You never know where
inspiration will come from.
For Anna Clark
Seibert, a first-year resident at Powell, it came from a university classmate,
a Marine named Rob Jones, who lost both legs at or above the knee during combat
in Afghanistan.
Anna, who was studying
pre-med at Virginia Tech at the time, decided to pivot to a career in
prosthetics.
“I visited Rob at
Walter Reed (National Military Medical Center) and followed his successes to
maneuver through life with so much success,” Anna recalls. “It made me fall in
love with this profession. Until then I wanted to be in the health care field
but didn’t know where my fit was.”
Well, she found it.
Anna is in the first
of two years of residency at Powell – one for prosthetics, the other for
orthotics. The program enables master’s-degree graduates a chance to work with
patients, learn the business and prepare for the rigorous board certification
exam.
“I want to be as
impactful as I can in the field I love,” she says.

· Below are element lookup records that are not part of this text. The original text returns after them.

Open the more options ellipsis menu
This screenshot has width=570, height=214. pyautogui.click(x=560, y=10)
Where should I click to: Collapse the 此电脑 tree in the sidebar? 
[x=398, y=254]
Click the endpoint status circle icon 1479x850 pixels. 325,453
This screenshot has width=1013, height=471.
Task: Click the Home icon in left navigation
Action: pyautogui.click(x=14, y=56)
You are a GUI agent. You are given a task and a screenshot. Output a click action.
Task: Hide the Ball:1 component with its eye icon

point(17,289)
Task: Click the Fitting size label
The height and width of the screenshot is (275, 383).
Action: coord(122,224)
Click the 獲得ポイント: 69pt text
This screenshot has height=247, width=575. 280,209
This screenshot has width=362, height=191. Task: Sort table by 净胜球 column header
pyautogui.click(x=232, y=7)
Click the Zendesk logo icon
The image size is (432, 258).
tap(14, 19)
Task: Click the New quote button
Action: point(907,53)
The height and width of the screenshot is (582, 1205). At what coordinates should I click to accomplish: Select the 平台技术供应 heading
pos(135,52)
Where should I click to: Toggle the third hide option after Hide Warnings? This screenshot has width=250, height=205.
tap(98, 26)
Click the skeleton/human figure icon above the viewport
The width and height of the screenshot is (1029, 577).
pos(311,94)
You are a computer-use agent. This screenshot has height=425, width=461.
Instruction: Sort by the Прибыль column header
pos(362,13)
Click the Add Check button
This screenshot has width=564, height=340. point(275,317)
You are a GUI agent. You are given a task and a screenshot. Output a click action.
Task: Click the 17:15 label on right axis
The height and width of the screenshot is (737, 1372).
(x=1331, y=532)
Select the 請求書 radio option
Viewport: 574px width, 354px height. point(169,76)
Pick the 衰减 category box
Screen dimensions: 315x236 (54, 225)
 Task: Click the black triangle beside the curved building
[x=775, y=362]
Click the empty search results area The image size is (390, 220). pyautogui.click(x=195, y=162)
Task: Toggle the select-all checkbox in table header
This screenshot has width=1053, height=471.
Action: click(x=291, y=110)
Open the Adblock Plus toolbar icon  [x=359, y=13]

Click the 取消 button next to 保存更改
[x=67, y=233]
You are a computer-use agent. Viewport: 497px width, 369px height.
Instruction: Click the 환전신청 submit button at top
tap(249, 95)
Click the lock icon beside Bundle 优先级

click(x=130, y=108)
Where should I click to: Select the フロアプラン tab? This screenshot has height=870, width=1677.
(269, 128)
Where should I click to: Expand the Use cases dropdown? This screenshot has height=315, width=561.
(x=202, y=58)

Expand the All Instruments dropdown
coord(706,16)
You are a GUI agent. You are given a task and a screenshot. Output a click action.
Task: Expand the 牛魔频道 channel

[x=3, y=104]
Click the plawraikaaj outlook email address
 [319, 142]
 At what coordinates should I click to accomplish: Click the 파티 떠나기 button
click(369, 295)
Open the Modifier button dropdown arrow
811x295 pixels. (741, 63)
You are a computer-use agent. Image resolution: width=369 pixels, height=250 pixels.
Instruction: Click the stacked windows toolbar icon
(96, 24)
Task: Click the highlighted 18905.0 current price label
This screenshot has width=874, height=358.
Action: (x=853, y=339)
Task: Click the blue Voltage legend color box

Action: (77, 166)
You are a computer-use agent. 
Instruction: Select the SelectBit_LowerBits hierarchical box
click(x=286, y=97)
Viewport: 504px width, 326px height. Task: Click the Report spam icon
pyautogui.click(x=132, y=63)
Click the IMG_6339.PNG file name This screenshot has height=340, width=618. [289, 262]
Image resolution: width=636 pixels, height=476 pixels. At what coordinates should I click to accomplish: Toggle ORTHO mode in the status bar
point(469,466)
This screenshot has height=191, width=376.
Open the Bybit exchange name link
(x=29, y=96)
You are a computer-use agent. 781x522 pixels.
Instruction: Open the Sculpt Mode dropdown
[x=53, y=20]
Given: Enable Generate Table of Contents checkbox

Presenting to national conference
Presenting to national conference
One step to that goal
came March 6-9, when she presented an academic paper called “Prosthesis User
Experience and Coping Strategies – a Social Media Content Analysis” at the 45th
annual meeting of the American Academy of Orthotists & Prosthetists, a
national organization.
In the paper, she and
co-authors conclude that social media content can help practitioners obtain a
more detailed and unfiltered understanding of the interests and concerns that
are prevalent within the limb-loss community. Support groups on social media
sites such as Reddit and Facebook can be a valuable resource for patients
coping with limb loss, albeit it with different information.
The topic came from
her own interest in documenting the role of social media to help patients and
their families.
“I was mostly curious
about prosthetic life hacks but unfortunately I didn’t find a ton of them,” she
said. In the process, she and her colleagues collected a year’s worth of data
(1,305 posts) and coded the entries to get data points.
Always on the lookout
to help patients, Anna hopes to carry out future studies to ensure patients and
their families have access to helpful information online at a trying time.
Looking ahead, Anna
says she’d love to work with children in part because she can see the same
patients more as they grow out of equipment.
“They’re especially
resilient and they give it their all,” she said, adding: “Kids also take
direction well.”
In the meantime she’ll
be greeting patients of any age at Powell.